━━ Extract to read

Because some added flavors are volatile, they may be added after a molten candy mass has cooled somewhat. This can become a challenging mixing problem, because the candy mass is very viscous. If the mass has the correct moisture content and is deliberately agitated and aerated by pulling, many very small crystals can form, resulting in an opaque and chewy taffy. With lower moisture content and very rapid cooling, the result is a clear glass. While it is warm, the glass can be folded to incorporate flavors, acids, and colors and then formed into pieces by stamping in molds or cutting from a correctly sized rope.

Part of Hartel’s research has been directed at understanding the complex phase behavior of these systems. He has found that the ratio of sugar to water and the ratio of sucrose to inhibitor (glucose) help to define three regions of crystallization: one where there is never any crystallization, one where crystallization is immediate, and one where crystallization may be slow or fast. He and his students are struggling with the best way to portray this complex behavior, but their insights already have helped in troubleshooting by candy manufacturers. They use a state-diagram approach where possible (in hard candy and fondant), but they have not yet been able to adequately define the phase boundaries for the more-complex candies such as jellies and caramels.

Among the defects in candies is crystallization when it is not desired. For example, if all the sucrose crystals are not dissolved in a candy glass, they can serve to nucleate crystal formation, weakening the candy piece structure. If the surface of a glass gets wet, the lower viscosity may make surface crystallization possible. Hartel’s group is studying moisture migration through one-dimensional sugar glasses under a microscope, using a very small near-infrared (NIR) probe to follow the moisture wave (Fig.1).Penetration of moisture into an amorphous sugar system followed by nucleation and crystal growth.

━━━━
━━ Extracted material

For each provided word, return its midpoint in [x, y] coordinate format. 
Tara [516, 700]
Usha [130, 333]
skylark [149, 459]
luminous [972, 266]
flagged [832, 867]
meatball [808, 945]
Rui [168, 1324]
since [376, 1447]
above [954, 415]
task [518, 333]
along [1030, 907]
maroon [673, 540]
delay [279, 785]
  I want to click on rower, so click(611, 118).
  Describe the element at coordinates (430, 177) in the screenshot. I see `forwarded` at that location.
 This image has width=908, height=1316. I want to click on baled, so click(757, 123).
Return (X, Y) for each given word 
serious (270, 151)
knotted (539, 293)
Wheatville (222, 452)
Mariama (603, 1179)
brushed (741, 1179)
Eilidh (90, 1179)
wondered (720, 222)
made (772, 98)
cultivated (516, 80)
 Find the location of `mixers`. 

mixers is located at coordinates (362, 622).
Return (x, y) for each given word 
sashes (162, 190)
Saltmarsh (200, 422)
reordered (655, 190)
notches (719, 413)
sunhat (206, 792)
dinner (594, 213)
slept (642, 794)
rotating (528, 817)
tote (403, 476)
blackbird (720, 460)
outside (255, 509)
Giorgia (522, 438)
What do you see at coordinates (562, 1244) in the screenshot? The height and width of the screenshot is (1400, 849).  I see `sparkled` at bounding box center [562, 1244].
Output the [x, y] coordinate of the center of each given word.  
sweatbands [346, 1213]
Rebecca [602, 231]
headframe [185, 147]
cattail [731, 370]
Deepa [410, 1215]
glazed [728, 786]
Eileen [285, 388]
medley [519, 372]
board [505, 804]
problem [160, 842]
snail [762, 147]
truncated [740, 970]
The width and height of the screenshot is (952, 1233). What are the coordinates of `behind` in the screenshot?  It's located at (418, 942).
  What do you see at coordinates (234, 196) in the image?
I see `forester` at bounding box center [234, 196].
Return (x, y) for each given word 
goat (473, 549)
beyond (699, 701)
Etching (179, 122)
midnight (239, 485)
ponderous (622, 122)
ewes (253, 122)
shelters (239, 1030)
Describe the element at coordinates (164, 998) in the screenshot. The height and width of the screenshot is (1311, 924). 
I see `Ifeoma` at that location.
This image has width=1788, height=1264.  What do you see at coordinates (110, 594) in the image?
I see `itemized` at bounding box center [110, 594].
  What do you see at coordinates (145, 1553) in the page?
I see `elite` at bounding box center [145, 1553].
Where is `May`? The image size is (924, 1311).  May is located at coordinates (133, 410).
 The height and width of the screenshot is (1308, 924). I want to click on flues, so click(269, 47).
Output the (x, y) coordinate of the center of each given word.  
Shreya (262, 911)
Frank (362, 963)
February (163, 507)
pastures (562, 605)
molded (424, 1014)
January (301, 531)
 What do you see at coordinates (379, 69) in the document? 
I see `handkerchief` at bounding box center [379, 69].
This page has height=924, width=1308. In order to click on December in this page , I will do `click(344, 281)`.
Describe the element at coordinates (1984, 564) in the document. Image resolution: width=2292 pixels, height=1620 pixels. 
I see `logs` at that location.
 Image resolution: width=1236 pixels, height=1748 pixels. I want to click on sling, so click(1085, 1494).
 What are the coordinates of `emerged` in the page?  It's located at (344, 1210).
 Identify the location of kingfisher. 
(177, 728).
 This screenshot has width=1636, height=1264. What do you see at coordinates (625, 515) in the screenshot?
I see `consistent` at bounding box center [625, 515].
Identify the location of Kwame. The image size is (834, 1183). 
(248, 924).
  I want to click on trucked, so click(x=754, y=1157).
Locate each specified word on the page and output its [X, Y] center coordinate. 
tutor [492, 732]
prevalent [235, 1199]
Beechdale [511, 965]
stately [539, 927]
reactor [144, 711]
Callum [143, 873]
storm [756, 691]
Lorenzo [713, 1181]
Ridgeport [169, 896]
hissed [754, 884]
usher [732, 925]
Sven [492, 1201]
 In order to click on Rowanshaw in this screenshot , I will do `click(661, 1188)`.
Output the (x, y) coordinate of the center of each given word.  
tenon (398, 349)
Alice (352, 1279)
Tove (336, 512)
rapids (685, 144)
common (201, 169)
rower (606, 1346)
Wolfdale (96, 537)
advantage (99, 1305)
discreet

━━━━

_Task instructions_
a – In the text on candy crystallization, recast the paragraph beginning "Part of Hartel’s research" as a short bulleted list that keeps its main facts.
b – According to the candy crystallization text, what results from lower moisture content combined with very rapid cooling?
c – Carry on the text about candy crystallization from its last sentence.

_The responses_
a –
- Hartel’s research looks in part at the complex phase behavior of candy systems.
- Two ratios help define three crystallization regions: sugar to water, and sucrose to inhibitor (glucose).
- The three regions are:
  - one with no crystallization at all
  - one with immediate crystallization
  - one where crystallization may be slow or fast
- Hartel and his students are still working out how best to portray this behavior. Their insights have already helped candy manufacturers troubleshoot.
- They use a state-diagram approach where possible, in hard candy and fondant.
- They have not yet adequately defined the phase boundaries for more complex candies such as jellies and caramels.

b – A clear glass.

c –
Chocolate Processing
Chocolate is made from cocoa beans, which are grown in several tropical countries. After harvesting, the beans are fermented by allowing them to lie in the sun while a surface mucilage dries. There are many process variations among manufacturers, including roasting before or after removal of shells, alkali treatment or not, and other choices. The degree of roasting can also vary. In general, the dry beans have their shells removed, after which the nibs (the soft inner contents) are roasted, ground, and then filtered.

Grinding is very important to the mouthfeel of the eventual chocolate and is often done on multi-roll refiners. The fine grinding makes subsequent filtration difficult, so the filtration is done with high-pressure presses. The resulting liquid is cocoa butter, and the solids are cocoa powder. The slurry before filtration is chocolate liquor.

Cocoa butter is unique among fats because it has a relatively sharp melting point, quite close to normal human body temperature. However, it also has a complex polymorphism, meaning that its solid form can take several crystal forms, only one of which is stable. To ensure that products containing cocoa butter maintain a stable state after cooling, the molten mass must be kept within a precise temperature range, neither too warm nor too cool.

Chocolate confections are made by combining cocoa butter, cocoa powder, sweeteners, milk powder, and inclusions such as nuts. To meet chocolate standards of identity (set by government regulation) takes more cocoa butter and less cocoa powder than the natural proportions of the cocoa bean, so cocoa powder is a major by-product of chocolate manufacture. Cocoa powder comes in a wide variety of colors, particle sizes, and flavors and is widely used in baking and the manufacture of compound coatings.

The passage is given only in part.